The Combined Gas Law is expressed as:

$\frac{P_1V_1}{T_1} = \frac{P_2V_2}{T_2}$

Where:

• 🔍 $P$ represents pressure.
• 📏 $V$ represents volume.
• 🌡️ $T$ represents absolute temperature (in Kelvin).

Importance of Units:

• ⚖️ Pressure: Can be in Pascals (Pa), atmospheres (atm), mmHg, or torr. Consistency is key!
• 💧 Volume: Commonly in liters (L) or milliliters (mL). Again, maintain consistency.
• 🌡️ Temperature: MUST be in Kelvin (K). Convert Celsius to Kelvin using the formula: $K = °C + 273.15$.

Significant Figures:

• 🔢 Identify the least precise measurement in the problem.
• ➗ Perform the calculation.
• ✅ Round the final answer to the same number of significant figures as the least precise measurement.

🧪 Real-world Examples

Example 1: A gas occupies 10.0 L at standard temperature and pressure (STP). If the temperature is increased to 50.0 °C and the pressure is doubled, what is the new volume?

Solution:

1. 📝 $P_1 = 1 \text{ atm}$, $V_1 = 10.0 \text{ L}$, $T_1 = 273.15 \text{ K}$
2. 🌡️ $P_2 = 2 \text{ atm}$, $V_2 = ?$, $T_2 = 50.0 + 273.15 = 323.15 \text{ K}$
3. ➗ $\frac{(1 \text{ atm})(10.0 \text{ L})}{273.15 \text{ K}} = \frac{(2 \text{ atm})(V_2)}{323.15 \text{ K}}$
4. ✅ Solving for $V_2$: $V_2 = \frac{(1 \text{ atm})(10.0 \text{ L})(323.15 \text{ K})}{(2 \text{ atm})(273.15 \text{ K})} = 5.91 \text{ L}$ (3 sig figs)

🎯 Conclusion

The Combined Gas Law is a powerful tool for predicting the behavior of gases under varying conditions. Paying close attention to units and significant figures is essential for accurate calculations.
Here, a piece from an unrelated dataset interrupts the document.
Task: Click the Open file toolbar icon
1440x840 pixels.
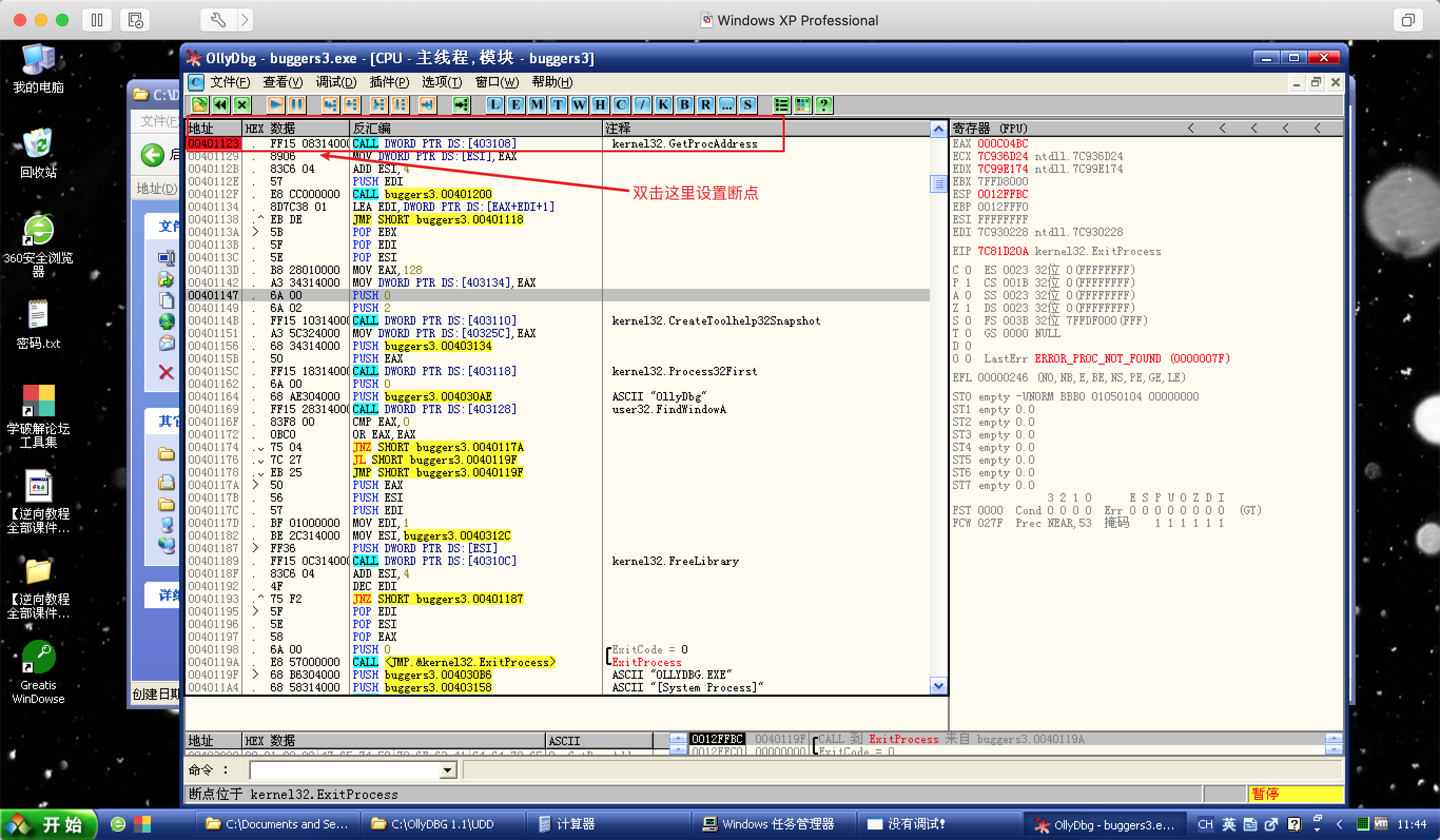Action: (199, 104)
Always convert temperature to Kelvin and ensure consistent units for pressure and volume. By mastering these concepts, you can confidently solve a wide range of gas law problems.

✍️ Practice Quiz

Solve the following problems, paying close attention to units and significant figures:

1. 🎈 A gas occupies 5.0 L at 25 °C and 1.0 atm. What volume will it occupy at 50 °C and 2.0 atm?
2. 🔥 A gas has a volume of 10.0 L at STP. If the pressure is increased to 3.0 atm and the temperature to 100 °C, what is the new volume?
3. 🧊 A container of gas has a volume of 2.0 L at a pressure of 2.5 atm and a temperature of 20 °C. If the volume is increased to 4.0 L and the temperature is increased to 40 °C, what is the new pressure?